Chinese mobile carriers China Telecom and China Unicom, and the Bank of China, are promoting a hardware version of the country’s digital currency – a SIM-based e-CNY payment service – as an alternative to existing mobile payment apps.
With China’s central bank digital currency research arm struggling to persuade consumers to use the official e-CNY app or digital currency wallet embedded in mobile apps, the SIM card-based payment was promoted at a conference in Beijing on Thursday as a good alternative.
The two carriers and the Bank of China highlighted that the SIM card wallet can enable payment without an internet connection or even battery power. The “e-CNY hard wallet” was one of the key products promoted at the 2023 China Digital Finance Forum.
The SIM card was launched in July by Bank of China and the two mobile carriers. The application has been tested in several consumer-facing scenarios, including subways and universities, and in a few Chinese cities.
For example, in the subway stations of Qingdao in eastern Shandong province and Suzhou in Jiangsu province, people with e-CNY accounts and SIM cards in their phones can pay their metro fares with a tap of their phone, and such payments can even be made when the phone has no internet connection or power.

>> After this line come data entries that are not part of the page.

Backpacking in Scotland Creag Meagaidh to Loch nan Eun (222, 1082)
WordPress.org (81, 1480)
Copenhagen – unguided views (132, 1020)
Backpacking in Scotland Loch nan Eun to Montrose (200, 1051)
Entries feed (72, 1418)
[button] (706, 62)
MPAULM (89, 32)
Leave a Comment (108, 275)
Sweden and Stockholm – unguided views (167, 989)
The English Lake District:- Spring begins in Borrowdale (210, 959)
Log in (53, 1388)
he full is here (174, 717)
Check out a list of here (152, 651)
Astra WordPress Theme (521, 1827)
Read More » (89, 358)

The Bank of China said the “e-CNY hard wallet” has several advantages, including improved safety, reliability and convenience.
“SIM cards are the most widely-used secure hardware medium … customers can make payments anytime and anywhere, which reduces costs and enhances the universality of e-CNY usage,” Bank of China said in a statement when the product was launched in July.

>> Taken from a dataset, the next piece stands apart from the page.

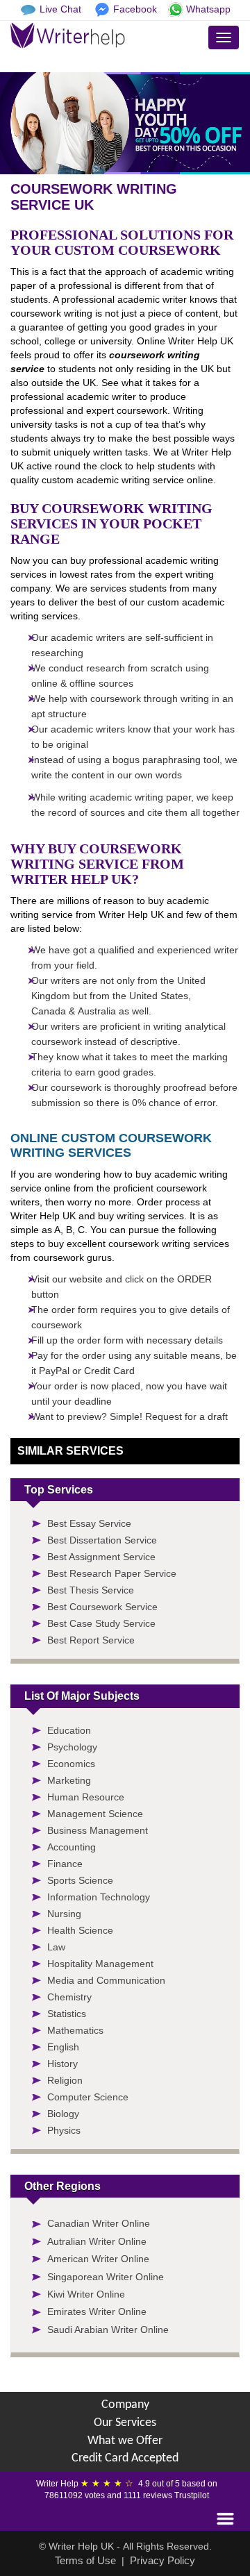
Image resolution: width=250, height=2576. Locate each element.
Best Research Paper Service (111, 1573)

The forum, with the theme of “integration and evolution: to build a new ecology of digital finance”, was co-organised by several official agencies including the Beijing Municipal Bureau of Local Financial Regulation and Supervision, the government of Fengtai District in Beijing as well as the Digital Currency Research Institute of the People’s Bank of China, the central bank agency responsible for developing the digital yuan.
Other fintech offerings promoted at the event included an e-CNY smart contract product as well as solutions for cross-border e-CNY payments.
The People’s Bank of China launched trials of the e-CNY at the end of 2019. Cities were selected based on factors such as major national development and coordinated regional expansion strategies, as well as location-specific industrial and economic factors.
However, the technology behind the e-CNY has remained opaque. Digital yuan is not minted on a blockchain, but it has been made compatible with cross-border programmes, such as the mBridge with Hong Kong.
Mu Changchun, head of the Digital Currency Research Institute, in September urged commercial mobile payment providers such as Tencent Holdings’ WeChat Pay and Ant Group’s Alipay to work to improve their interoperability and unify quick response (QR) codes for e-CNY payments.